(Collection entries)
++++++

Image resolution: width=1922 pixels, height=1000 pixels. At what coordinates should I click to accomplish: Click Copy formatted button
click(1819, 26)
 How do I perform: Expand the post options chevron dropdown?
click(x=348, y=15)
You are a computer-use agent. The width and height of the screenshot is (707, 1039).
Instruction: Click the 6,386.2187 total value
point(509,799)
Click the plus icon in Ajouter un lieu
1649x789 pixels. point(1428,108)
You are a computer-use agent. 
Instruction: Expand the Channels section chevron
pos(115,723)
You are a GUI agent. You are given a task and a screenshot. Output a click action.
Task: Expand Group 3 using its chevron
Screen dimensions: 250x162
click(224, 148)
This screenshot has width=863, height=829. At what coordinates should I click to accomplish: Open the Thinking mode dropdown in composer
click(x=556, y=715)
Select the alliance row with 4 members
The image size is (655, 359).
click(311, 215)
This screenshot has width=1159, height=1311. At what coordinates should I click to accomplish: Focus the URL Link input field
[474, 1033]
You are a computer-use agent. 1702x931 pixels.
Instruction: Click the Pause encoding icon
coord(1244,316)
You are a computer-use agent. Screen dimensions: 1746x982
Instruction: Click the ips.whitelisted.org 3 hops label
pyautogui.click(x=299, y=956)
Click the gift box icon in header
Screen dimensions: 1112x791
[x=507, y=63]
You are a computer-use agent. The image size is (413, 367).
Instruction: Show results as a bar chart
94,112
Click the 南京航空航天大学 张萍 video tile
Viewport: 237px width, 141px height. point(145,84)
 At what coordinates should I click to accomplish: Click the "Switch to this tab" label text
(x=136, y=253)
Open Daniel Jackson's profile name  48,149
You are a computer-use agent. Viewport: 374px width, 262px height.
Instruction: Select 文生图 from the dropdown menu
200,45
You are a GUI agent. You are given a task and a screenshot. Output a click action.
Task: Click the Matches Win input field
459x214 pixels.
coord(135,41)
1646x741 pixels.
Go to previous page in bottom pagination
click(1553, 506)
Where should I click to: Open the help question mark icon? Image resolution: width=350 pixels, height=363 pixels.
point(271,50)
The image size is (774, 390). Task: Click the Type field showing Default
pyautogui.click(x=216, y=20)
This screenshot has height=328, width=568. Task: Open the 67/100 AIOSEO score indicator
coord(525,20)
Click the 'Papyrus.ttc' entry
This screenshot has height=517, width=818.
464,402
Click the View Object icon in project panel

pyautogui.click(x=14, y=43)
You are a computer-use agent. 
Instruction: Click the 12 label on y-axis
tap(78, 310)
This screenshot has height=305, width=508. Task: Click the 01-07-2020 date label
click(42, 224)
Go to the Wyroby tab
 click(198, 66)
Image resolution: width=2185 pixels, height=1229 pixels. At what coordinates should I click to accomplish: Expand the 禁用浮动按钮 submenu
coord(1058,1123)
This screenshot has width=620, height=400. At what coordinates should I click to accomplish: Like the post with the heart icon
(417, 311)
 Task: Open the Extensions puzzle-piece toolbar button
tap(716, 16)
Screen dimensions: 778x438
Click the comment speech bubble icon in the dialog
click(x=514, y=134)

++++++

Recast the records between the lines holding "Click the View Object icon in project panel" and "click(198, 66)", inclusive, as a Markdown table with columns named Row and Text, giving each line its row number and skipping blank lines.

| Row | Text |
|---|---|
| 1 | Click the View Object icon in project panel |
| 2 | pyautogui.click(x=14, y=43) |
| 3 | You are a computer-use agent.  |
| 4 | Instruction: Click the 12 label on y-axis |
| 5 | tap(78, 310) |
| 6 | This screenshot has height=305, width=508. Task: Click the 01-07-2020 date label |
| 7 | click(42, 224) |
| 8 | Go to the Wyroby tab |
| 9 |  click(198, 66) |